Alerta de alta nos casos de doenças respiratórias infantis após o Carnaval

Atendimento de criança com doença respiratória no Hecad

Saúde alerta para aumento de casos de doenças respiratórias após o Carnaval

O aumento de casos de doenças respiratórias em crianças e adolescentes já preocupa a Secretaria de Estado da Saúde (SES), que antecipa um crescimento ainda maior após o Carnaval, impulsionado pelas aglomerações típicas do período. O Hospital Estadual da Criança e do Adolescente (Hecad) tem registrado um aumento na demanda desde o início do ano, contrariando a tendência de elevação dos atendimentos a partir de março.

Em janeiro, o Hecad contabilizou 574 atendimentos relacionados a problemas respiratórios, e nos primeiros dez dias de fevereiro, foram mais de 310 casos, representando um aumento de 72% na média diária em relação a janeiro. Os principais diagnósticos incluem gripes, bronquiolites, pneumonias e infecções virais, como Influenza e Vírus Sincicial Respiratório (VSR).

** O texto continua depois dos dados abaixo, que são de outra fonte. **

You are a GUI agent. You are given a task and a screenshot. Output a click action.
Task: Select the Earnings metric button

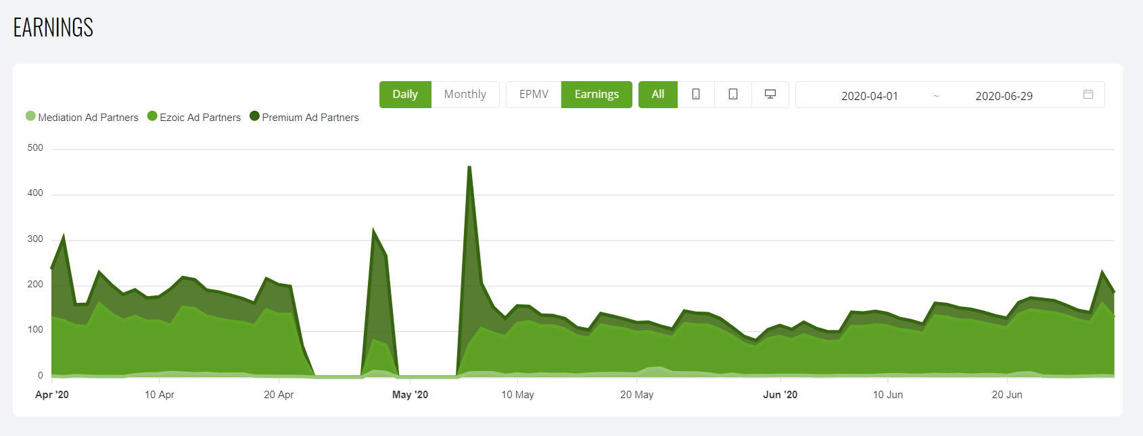click(596, 95)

A gerente de Enfermagem do Hecad, Bruna Barbosa, afirma que: “Estamos monitorando esse crescimento com atenção e organizando a assistência para garantir atendimento seguro e de qualidade às crianças que chegam à unidade”.

A SES alerta que o período sazonal de doenças respiratórias pode ser mais intenso em 2026, com a projeção de que o volume de atendimentos ultrapasse em até 12% o total registrado no ano anterior, caso o ritmo de fevereiro se mantenha.

A pasta reforça a importância de medidas preventivas, como manter a vacinação em dia, higienizar as mãos frequentemente e evitar aglomerações. A diretora técnica assistencial do Hecad, Flávia Godoy, orienta: “É fundamental que os responsáveis redobrem os cuidados, evitem a exposição desnecessária das crianças a ambientes com grande circulação de pessoas e procurem atendimento ao primeiro sinal de agravamento dos sintomas”.

Além disso, a SES destaca a importância da vacina contra o Vírus Sincicial Respiratório (VSR), disponível no SUS para gestantes entre a 28ª e a 36ª semana de gravidez, preferencialmente entre 32 e 36 semanas. A imunização permite a transferência de anticorpos da mãe para o bebê, protegendo-o contra formas graves da doença nos primeiros seis meses de vida. A vacina deve ser administrada a cada gestação e está disponível nas Unidades Básicas de Saúde (UBS).